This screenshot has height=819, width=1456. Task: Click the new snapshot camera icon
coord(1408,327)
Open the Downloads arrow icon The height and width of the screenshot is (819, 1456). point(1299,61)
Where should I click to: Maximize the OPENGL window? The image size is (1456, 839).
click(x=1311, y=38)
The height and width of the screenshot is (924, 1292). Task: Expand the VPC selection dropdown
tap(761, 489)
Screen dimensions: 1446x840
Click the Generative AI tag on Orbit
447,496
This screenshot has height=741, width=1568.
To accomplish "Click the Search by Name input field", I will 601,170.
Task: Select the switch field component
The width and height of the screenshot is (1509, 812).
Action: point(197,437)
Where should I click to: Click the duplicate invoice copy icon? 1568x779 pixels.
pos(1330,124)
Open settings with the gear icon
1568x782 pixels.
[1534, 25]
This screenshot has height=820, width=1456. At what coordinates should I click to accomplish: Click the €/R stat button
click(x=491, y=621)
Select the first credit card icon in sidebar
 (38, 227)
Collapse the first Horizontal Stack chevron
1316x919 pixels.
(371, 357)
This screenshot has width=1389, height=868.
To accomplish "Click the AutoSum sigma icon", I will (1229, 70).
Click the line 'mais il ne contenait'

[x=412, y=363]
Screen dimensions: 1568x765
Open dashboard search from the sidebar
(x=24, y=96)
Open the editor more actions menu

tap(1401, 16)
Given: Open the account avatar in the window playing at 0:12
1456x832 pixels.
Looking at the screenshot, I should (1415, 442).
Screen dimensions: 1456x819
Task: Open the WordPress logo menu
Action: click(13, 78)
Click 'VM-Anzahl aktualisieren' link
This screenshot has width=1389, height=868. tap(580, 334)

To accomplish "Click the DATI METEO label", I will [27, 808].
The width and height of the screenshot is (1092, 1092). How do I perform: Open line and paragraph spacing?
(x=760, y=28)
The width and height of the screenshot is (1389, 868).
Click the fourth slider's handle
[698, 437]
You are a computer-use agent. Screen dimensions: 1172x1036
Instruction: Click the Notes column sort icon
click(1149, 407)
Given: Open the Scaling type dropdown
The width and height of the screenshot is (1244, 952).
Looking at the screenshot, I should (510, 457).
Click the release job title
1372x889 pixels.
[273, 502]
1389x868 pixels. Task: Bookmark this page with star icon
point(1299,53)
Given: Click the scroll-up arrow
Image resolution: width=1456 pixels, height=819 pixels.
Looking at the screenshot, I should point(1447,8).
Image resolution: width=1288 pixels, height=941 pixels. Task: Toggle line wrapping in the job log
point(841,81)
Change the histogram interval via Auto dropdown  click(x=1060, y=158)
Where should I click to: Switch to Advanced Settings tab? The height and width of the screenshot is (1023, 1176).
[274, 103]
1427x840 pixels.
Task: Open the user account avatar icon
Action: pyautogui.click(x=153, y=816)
-- -- --
### What needs to be done
If a line in the records contains "arrow", report it.

### Task solution
Open the Downloads arrow icon The height and width of the screenshot is (819, 1456). point(1299,61)
Given: Click the scroll-up arrow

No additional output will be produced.